[Texto de origen]
════

Master en Desarrollo Local. Director de la Fundación Donum, Cuenca. Exdirigente de Alfaro Vive Carajo.
¿Es la fragmentación electoral la consecuencia de nuestra cultura política o una estrategia perfectamente diseñada desde el poder? Si durante 150 años el Ecuador no contó con más de cuatro fuerzas políticas representativas, ¿por qué hemos llegado a una dispersión digna de un manicomio?
Las pretensiones institucionalistas del retorno a la democracia, allá por 1979, quedaron en simples ilusiones. El sistema de partidos que se quiso instaurar con la remozada Constitución duró lo que perro en misa. La ruptura entre Assad Bucaram y Jaime Roldós, ni bien inaugurado su gobierno, abrió las puertas a la conformación de agrupaciones políticas de bolsillo, que convirtieron al Congreso Nacional en un mercado. Y la tendencia a la dispersión no ha parado hasta ahora.
La proliferación de partidos ha sido vertiginosa. La mayoría se han demorado más tiempo en concebirse que en desaparecer. Sin embargo, a pesar de la volatilidad y transitoriedad extremas que las caracteriza, algunas agrupaciones creadas como empresas electorales han conseguido llegar al gobierno, inclusive dejando en el camino a partidos con más trayectoria y estructura. Sociedad Patriótica y Alianza PAIS cuentan entre los casos más emblemáticos.
La fragmentación electoral tiene una consecuencia utilitaria y, al mismo tiempo, catastrófica: anula por completo el debate político e ideológico.
La fragmentación electoral tiene una consecuencia utilitaria y, al mismo tiempo, catastrófica: anula por completo el debate político e ideológico. En otras palabras, despolitiza a la sociedad, difumina las líneas demarcatorias entre las visiones de país que cada sector pretende construir.
Hace dos siglos, las diferencias entre liberales, conservadores y liberales radicales estaban tan bien definidas y defendidas que tuvieron que zanjarlas con una revolución. Pero una vez que el populismo irrumpió en nuestra política, la borrosidad se convirtió en norma. Las alianzas contra natura, los pactos de la regalada gana, los camisetazos, las candidaturas chimbadoras y el oportunismo están a la orden del día.

════

[Consigna] Continúa el artículo sobre la fragmentación electoral en el Ecuador a partir de su última oración.

[Información proporcionada]
════

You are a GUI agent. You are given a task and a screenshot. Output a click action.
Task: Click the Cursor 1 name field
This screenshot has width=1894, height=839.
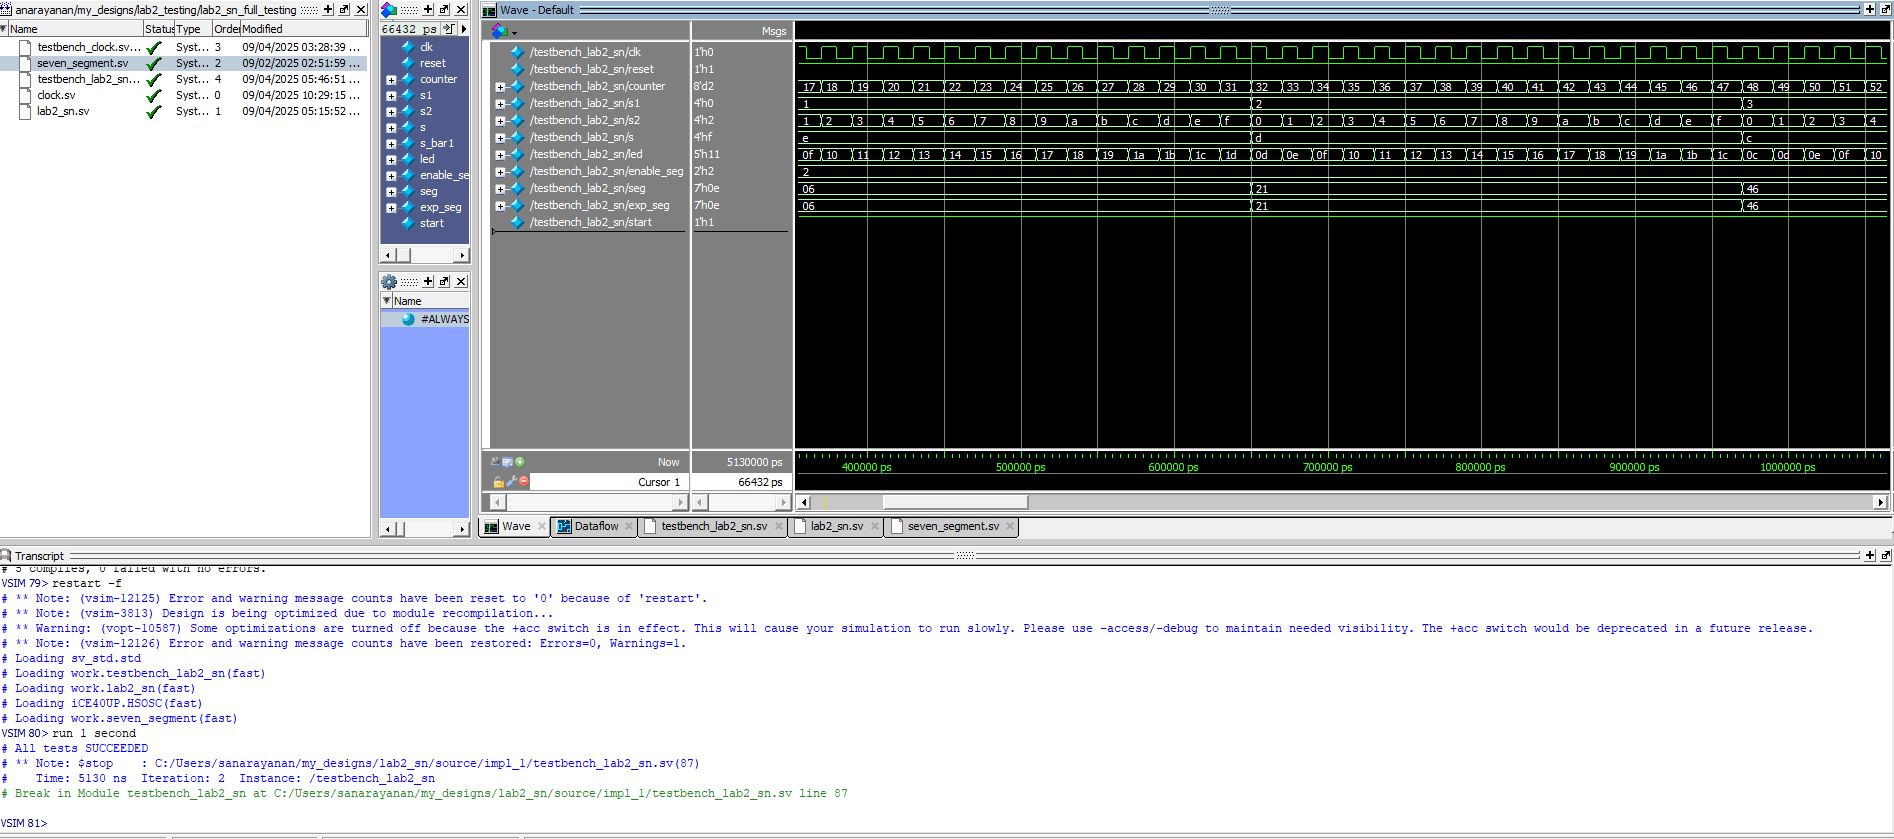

════

[Respuesta escrita]
En tales condiciones, son los poderes reales los encargados de marcar la agenda del país. Ni siquiera necesitan ensuciarse con la promiscuidad de la actividad política para conseguir sus objetivos. Simplemente negocian y se relacionan con grupúsculos, galladas o personajes que logran alguna forma de representación política. Y únicamente la atomización extrema permite que los chanchullos sean rentables. Lo acaba de demostrar la red de corrupción montada alrededor del reparto de hospitales públicos: personajes anónimos han conseguido prebendas millonarias a título personal o familiar.
El fenómeno de la fragmentación ha sido posible gracias a la plasticidad del sistema electoral. Quienes así lo diseñaron sabían lo que querían, porque la permisividad para la legalización irregular de partidos y movimientos políticos también se extiende a la aceptación de candidaturas ética y jurídicamente inaceptables. Que las próximas papeletas electorales estén plagadas de corruptos no será una casualidad; será la confirmación de que la política se ha convertido en la continuidad de los negocios por otros medios.